Stored items
-- -- --
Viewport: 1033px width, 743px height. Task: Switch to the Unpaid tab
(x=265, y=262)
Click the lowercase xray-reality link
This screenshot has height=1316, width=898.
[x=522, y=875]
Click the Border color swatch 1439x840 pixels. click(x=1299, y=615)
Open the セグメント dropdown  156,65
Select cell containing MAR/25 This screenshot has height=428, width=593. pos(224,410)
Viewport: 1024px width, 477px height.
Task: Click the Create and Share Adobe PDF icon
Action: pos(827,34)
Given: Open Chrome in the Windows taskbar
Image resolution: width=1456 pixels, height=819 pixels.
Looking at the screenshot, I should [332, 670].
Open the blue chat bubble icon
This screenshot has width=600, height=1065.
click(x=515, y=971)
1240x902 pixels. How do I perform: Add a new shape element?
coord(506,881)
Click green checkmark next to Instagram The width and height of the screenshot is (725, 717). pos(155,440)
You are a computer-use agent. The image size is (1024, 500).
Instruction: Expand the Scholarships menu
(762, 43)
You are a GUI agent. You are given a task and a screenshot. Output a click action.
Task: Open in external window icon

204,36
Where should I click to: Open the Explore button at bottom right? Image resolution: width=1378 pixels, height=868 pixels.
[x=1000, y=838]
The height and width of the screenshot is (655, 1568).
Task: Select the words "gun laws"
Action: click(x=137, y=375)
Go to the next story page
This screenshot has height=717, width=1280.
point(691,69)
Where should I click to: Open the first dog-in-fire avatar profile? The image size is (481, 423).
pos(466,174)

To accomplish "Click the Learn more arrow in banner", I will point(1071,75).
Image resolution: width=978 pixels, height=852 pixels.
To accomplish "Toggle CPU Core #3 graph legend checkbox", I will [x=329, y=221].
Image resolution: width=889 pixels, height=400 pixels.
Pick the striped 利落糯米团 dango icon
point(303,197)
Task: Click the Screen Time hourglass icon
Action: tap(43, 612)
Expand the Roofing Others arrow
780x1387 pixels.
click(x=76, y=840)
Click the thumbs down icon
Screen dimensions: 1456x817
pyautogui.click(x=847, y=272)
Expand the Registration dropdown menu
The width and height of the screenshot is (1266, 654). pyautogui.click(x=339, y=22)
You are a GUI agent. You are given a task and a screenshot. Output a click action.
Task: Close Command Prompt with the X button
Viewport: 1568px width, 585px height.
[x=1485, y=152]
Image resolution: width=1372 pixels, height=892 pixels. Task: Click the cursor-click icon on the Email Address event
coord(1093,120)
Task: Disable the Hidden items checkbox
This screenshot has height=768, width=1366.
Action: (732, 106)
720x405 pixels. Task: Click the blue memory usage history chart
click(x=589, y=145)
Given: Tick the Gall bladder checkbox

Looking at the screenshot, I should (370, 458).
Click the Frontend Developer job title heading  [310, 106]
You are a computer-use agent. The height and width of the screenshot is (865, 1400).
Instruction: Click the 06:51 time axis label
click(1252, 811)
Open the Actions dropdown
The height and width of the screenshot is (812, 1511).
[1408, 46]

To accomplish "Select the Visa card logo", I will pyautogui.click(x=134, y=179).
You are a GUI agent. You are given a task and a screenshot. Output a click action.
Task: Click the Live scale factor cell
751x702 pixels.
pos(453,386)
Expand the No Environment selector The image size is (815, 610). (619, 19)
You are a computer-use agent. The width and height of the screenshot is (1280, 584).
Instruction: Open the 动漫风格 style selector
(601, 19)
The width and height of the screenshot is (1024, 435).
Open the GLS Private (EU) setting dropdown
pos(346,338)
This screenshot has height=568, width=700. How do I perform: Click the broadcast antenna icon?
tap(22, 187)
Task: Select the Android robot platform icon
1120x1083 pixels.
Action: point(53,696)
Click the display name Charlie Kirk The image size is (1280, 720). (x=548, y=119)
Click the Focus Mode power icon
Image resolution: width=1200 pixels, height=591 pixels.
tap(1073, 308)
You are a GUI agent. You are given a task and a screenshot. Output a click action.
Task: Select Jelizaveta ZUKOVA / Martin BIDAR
-- -- --
Your task »
Copy the lines from the start of the records through the line containing "Open the セグメント", swapping "Unpaid" for "Overdue" and leaving everything else unchanged.

Answer to this task »
Viewport: 1033px width, 743px height. Task: Switch to the Overdue tab
(x=265, y=262)
Click the lowercase xray-reality link
This screenshot has height=1316, width=898.
[x=522, y=875]
Click the Border color swatch 1439x840 pixels. click(x=1299, y=615)
Open the セグメント dropdown  156,65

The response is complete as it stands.